> _Information_
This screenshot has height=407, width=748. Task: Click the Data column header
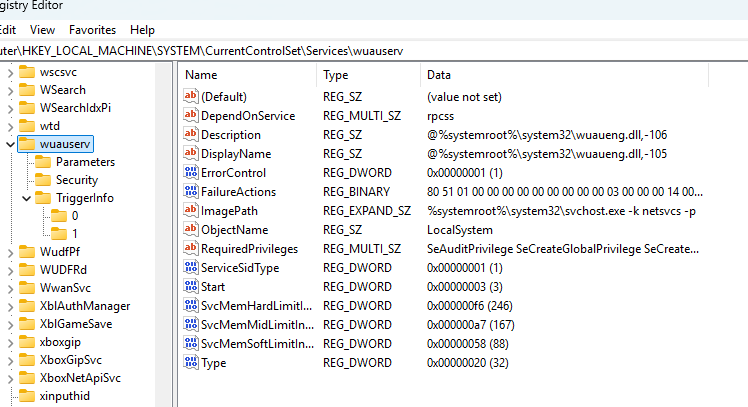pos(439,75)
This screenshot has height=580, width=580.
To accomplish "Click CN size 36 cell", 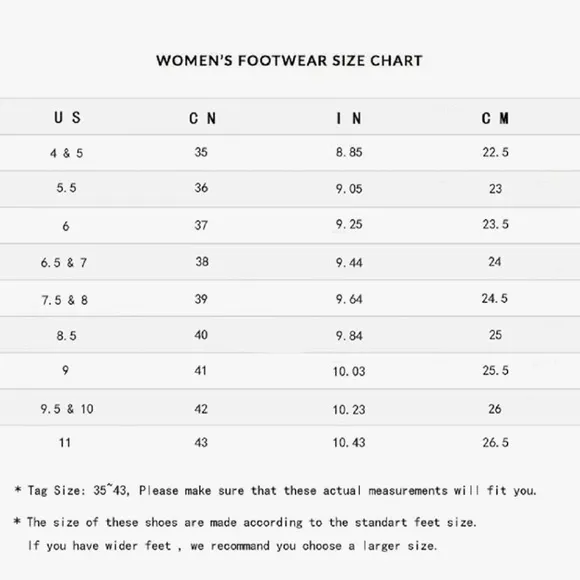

==

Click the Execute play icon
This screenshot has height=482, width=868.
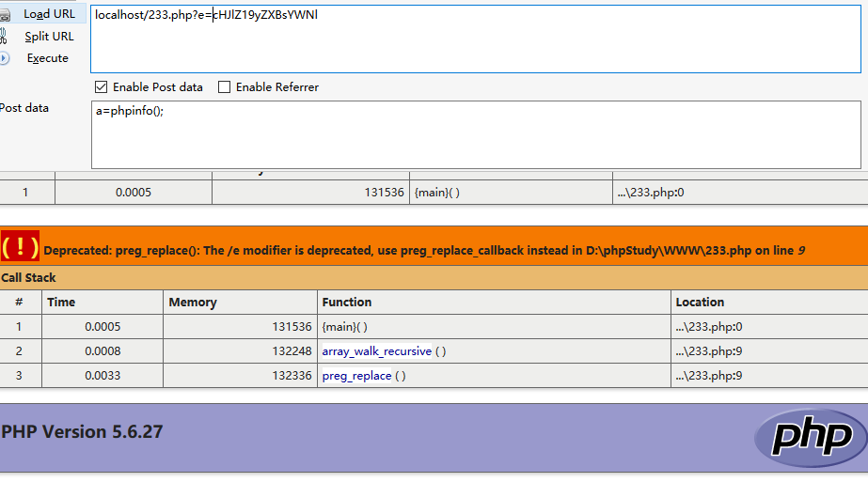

* * *

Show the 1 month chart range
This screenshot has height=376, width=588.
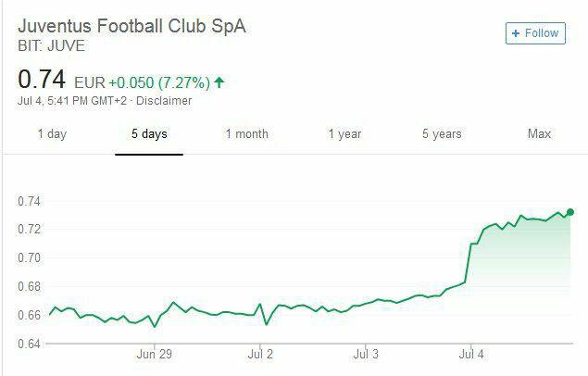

> _Your assignment_
The listing above holds a line with "Click the Execute play icon" and a line with "This screenshot has height=482, width=868.". Print the stretch from the first through the second, exactly and alone.

> _Response to the exercise_
Click the Execute play icon
This screenshot has height=482, width=868.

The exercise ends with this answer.